Harvey J. Stapleton


Professor Emeritus of Physics and former Associate Vice Chancellor for Research Harvey Stapleton was an experimental condensed matter physicist. His work involving electron spin resonance and relaxation to measure the low temperature properties of solids and biomolecules was widely published. He studied paramagnetic resonance and relaxation in rare earths, actinides, and metalloproteins. The work on metalloproteins, which revealed their fractal nature, had a major impact on the development of biophysics.

Stapleton was known for having a level head and a cheerful attitude. He provided thorough training to his students; during his tenure at Illinois, he led 25 graduate students to their doctoral degrees.
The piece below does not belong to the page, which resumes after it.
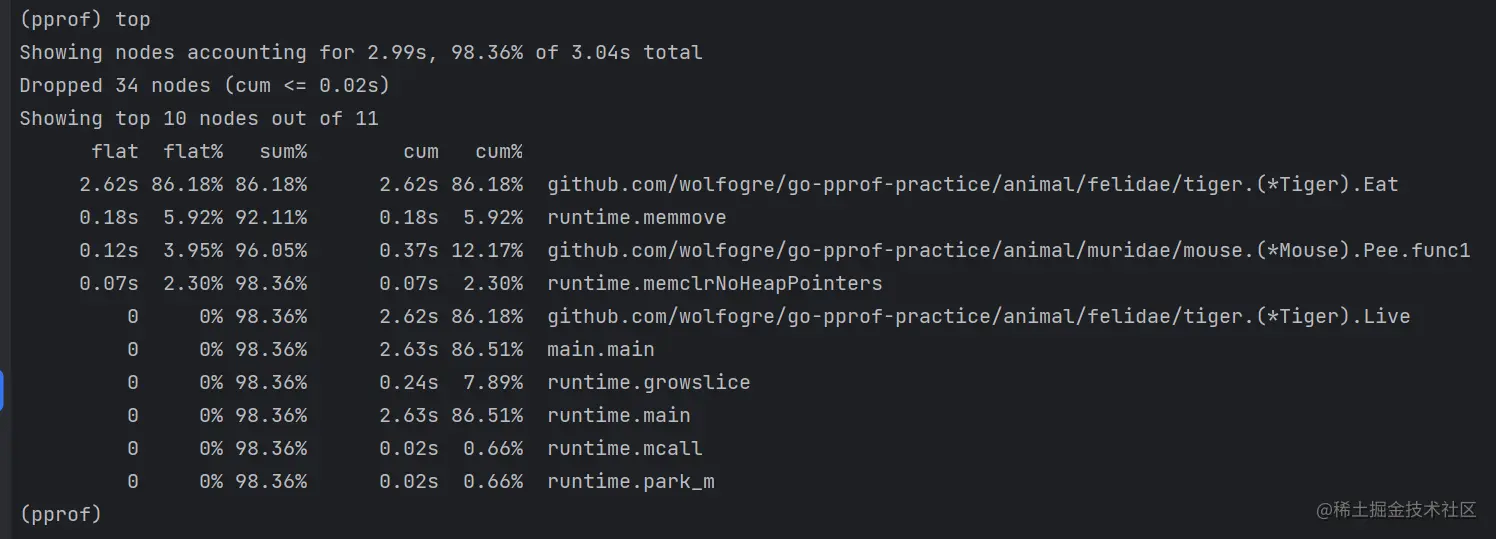This screenshot has width=1496, height=539.
Task: Click the runtime.memmove entry
Action: tap(636, 217)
These former students went on to careers at major research institutions. Over his career, Stapleton authored or co-authored more than 50 papers. He was an Alfred P. Sloan Fellow and a fellow of the American Physical Society.

Stapleton received a bachelor’s degree in physics from the University of Michigan in 1957 and a doctoral degree in physics from the University of California, Berkeley in 1961. The same year, he joined the faculty of Physics Illinois as an assistant professor of physics and progressed rapidly though the faculty ranks to become a full professor in 1969. In 1980, Stapleton took a half-time administrative position as associate dean of the Graduate College, while continuing his research in physics. In 1985, he was named executive secretary of the Campus Research Board, and in 1986, he was appointed an associate vice chancellor for research, also on a halftime basis. In 1987, after a nationwide search, both of these administrative appointments were made fulltime. He retired from the U. of I. in 1995.